La CCPA inflige une amende de 1 Lakh de roupies à SpiceJet pour des pratiques en ligne trompeuses
L'Autorité centrale de protection des consommateurs de l'Inde (CCPA) a imposé une amende d'un lakh de roupies à SpiceJet. La compagnie aérienne a été reconnue coupable d'avoir utilisé des "dark patterns" sur son site de réservation pour influencer les choix des consommateurs et obtenir leur consentement de manière trompeuse.
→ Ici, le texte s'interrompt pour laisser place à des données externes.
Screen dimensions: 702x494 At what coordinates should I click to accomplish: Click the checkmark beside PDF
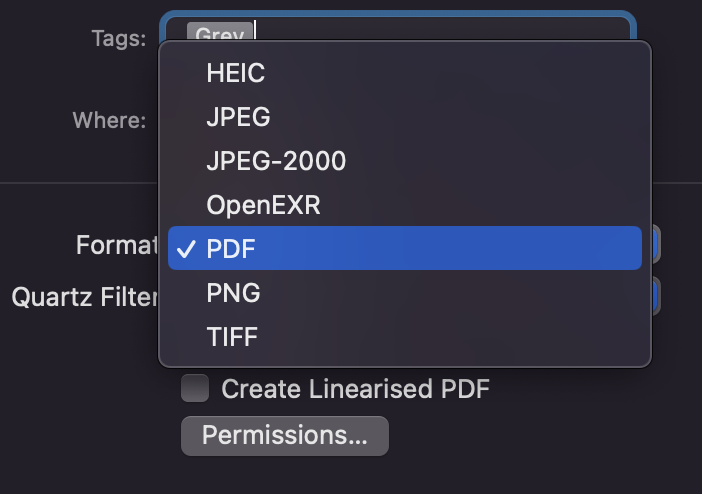(186, 249)
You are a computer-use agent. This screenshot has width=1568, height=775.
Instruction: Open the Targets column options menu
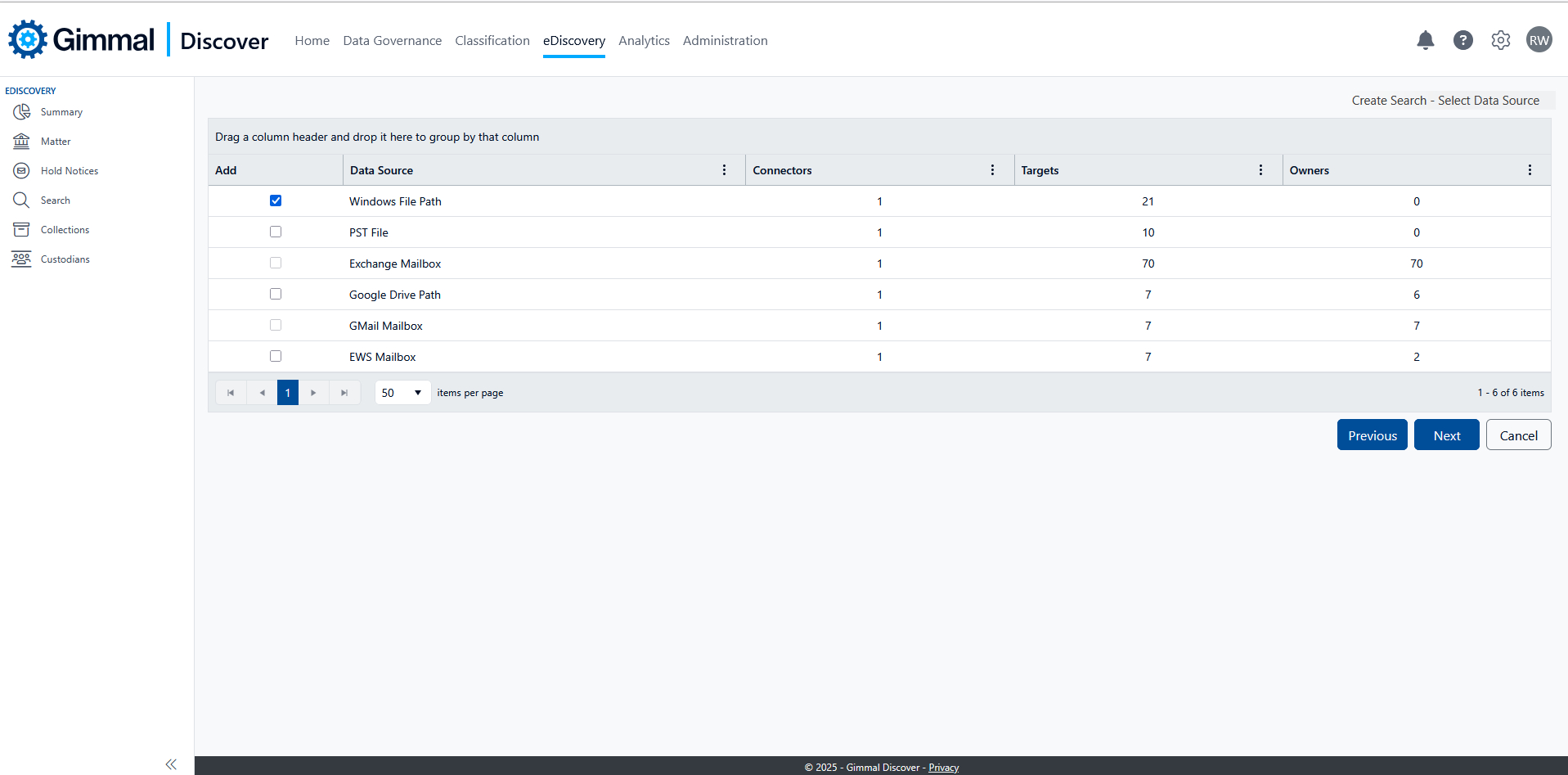(1260, 170)
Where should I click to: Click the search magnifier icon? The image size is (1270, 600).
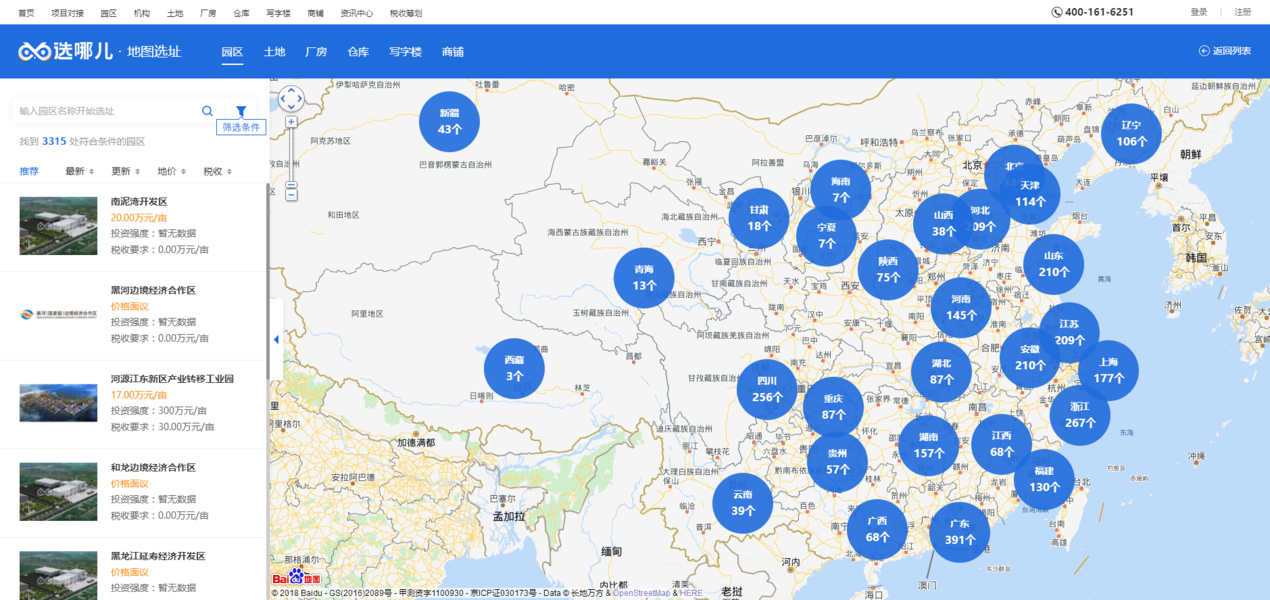click(207, 111)
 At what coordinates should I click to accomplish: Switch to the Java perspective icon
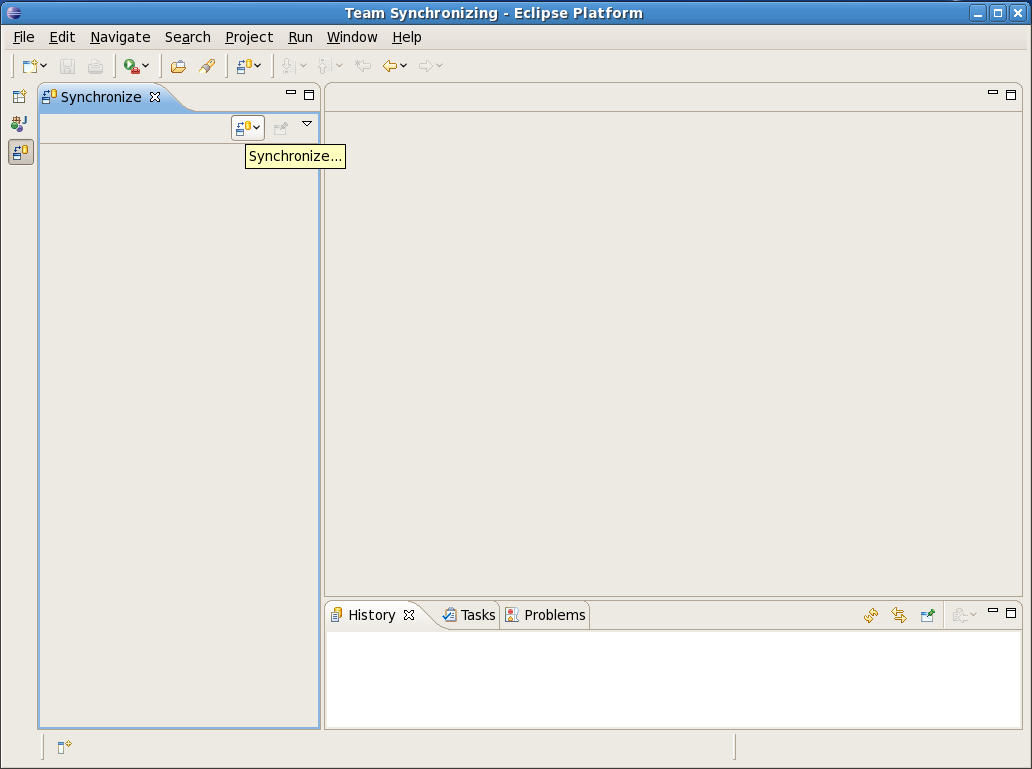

L'Autorité centrale de protection des consommateurs de l'Inde (CCPA) a infligé une amende d'un lakh de roupies (environ 1 100 €) à la compagnie aérienne SpiceJet. L'amende fait suite à la constatation que la compagnie utilisait des "dark patterns", c'est-à-dire des techniques de conception trompeuses, sur son site web de réservation pour manipuler les consommateurs.
L'organisme de réglementation a identifié deux pratiques problématiques. Premièrement, une case pré-cochée qui inscrivait automatiquement les clients au programme de fidélité SpiceClub, à moins qu'ils ne la désélectionnent activement. Deuxièmement, une option formulée négativement indiquait que les clients préféraient ne pas recevoir de communications futures, ce qui entraînait une inscription par défaut s'ils n'exprimaient pas explicitement leur refus. La CCPA a jugé que ces méthodes portaient atteinte à l'autonomie des consommateurs et violaient les lois sur la protection des consommateurs.
Selon la CCPA, l'interface de réservation de SpiceJet était conçue pour obtenir l'adhésion au programme de fidélité et le consentement aux communications marketing sans nécessiter une décision active et informée. L'autorité a qualifié ces pratiques de déloyales et trompeuses, car elles créaient une fausse impression de consentement en s'appuyant sur des sélections par défaut plutôt que sur un accord explicite.
La CCPA a interprété ces pratiques comme une "question piège" et une "action forcée" en vertu de ses directives sur les "dark patterns". Ces constatations s'inscrivent dans un contexte plus large, où une enquête récente a révélé que plus de 80 % des passagers aériens ont rencontré des pratiques similaires sur les sites web ou applications de compagnies aériennes au cours de la dernière année.